Among the mothers taking part in the Vigil to End Gun Violence were, from right: Bouchelle Stokes, Gwen Baxter, Toneya McIntosh, Donna Hall, Shundra Robinson, Floressa Smith and "Mother" Morgan. | Kwijona Calvin/Homicide Watch Chicago

Among the mothers taking part in the Vigil to End Gun Violence were, from right: Bouchelle Stokes, Gwen Baxter, Toneya McIntosh, Donna Hall, Shundra Robinson, Floressa Smith and “Mother” Morgan. | Kwijona Calvin/Homicide Watch Chicago

By KWIJONA CALVIN
Homicide Watch Chicago

“I am not a stranger to pain. My husband and son are gone due to gun violence.”

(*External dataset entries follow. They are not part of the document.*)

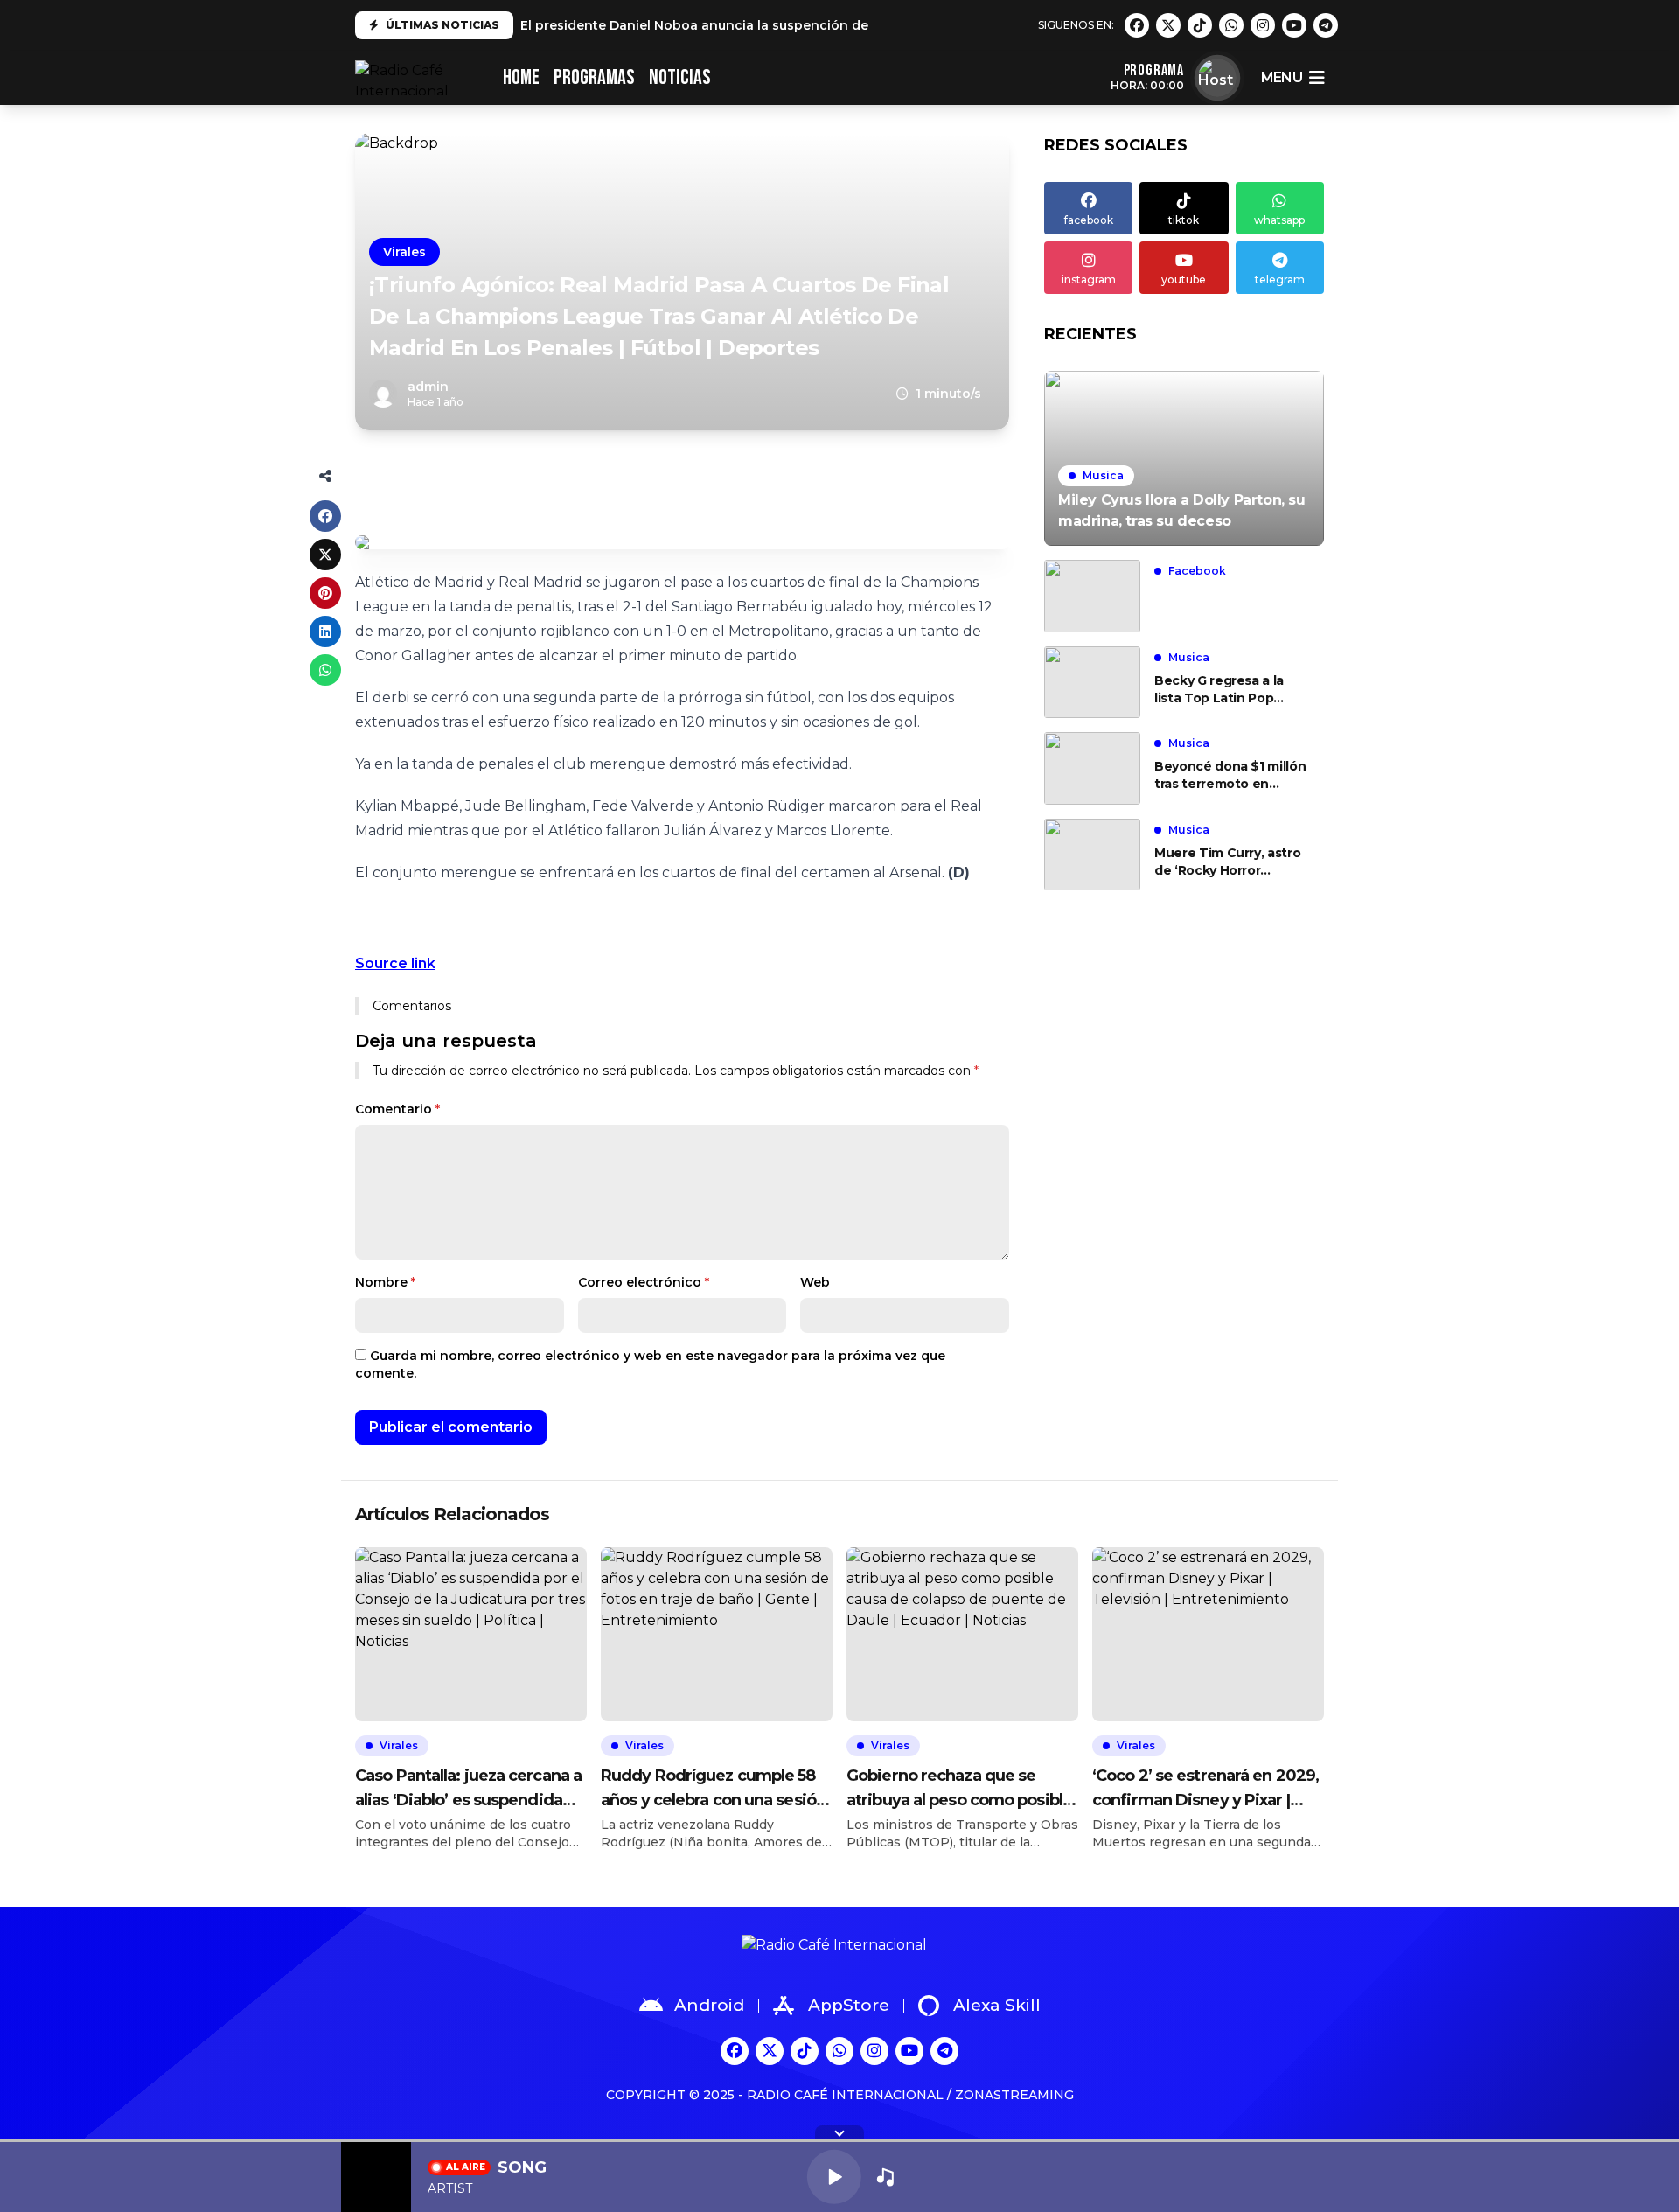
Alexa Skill (997, 2005)
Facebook (1197, 570)
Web (815, 1282)
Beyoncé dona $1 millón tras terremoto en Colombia (1230, 775)
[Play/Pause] (834, 2177)
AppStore (848, 2005)
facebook (1088, 220)
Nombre (385, 1282)
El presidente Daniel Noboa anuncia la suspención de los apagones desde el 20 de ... (795, 25)
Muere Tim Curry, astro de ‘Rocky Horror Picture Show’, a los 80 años (1227, 862)
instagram (1089, 279)
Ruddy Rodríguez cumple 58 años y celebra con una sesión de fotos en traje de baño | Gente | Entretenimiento (713, 1789)
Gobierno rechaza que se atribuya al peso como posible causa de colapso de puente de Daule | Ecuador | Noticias (959, 1789)
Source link (395, 963)
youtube (1183, 279)
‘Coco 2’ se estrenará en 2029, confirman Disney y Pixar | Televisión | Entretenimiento (1205, 1789)
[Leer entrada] (1184, 458)
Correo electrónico (643, 1282)
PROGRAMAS (594, 77)
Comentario (397, 1109)
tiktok (1183, 220)
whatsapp (1279, 220)
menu (1281, 77)
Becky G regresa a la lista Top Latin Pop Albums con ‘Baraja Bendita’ (1219, 690)
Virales (404, 252)
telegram (1280, 279)
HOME (521, 77)
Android (709, 2005)
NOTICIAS (680, 77)
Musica (1103, 475)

That is the sad truth for Gwen Baxter, founder of the Greater Roseland Community Committee’s Youth Voices Against Violence, and many others who have lost loved one to violence in Chicago.

Last week, Baxter led the National Vigil for Victims of Gun Violence in Chicago at The Peace Center, where a gathering that might seem sorrowful to an outsider turned inspirational.

Women from the organization SISTERHOOD, a group of mothers who have lost children to gun violence, had the opportunity to share their personal stories about their children.

Donna Hall, mother of Marshall Fields-Hall, who was murdered at Popeyes Louisiana Kitchen at 5500 W. North Ave on Jan. 18, 2013, set the tone for the evening.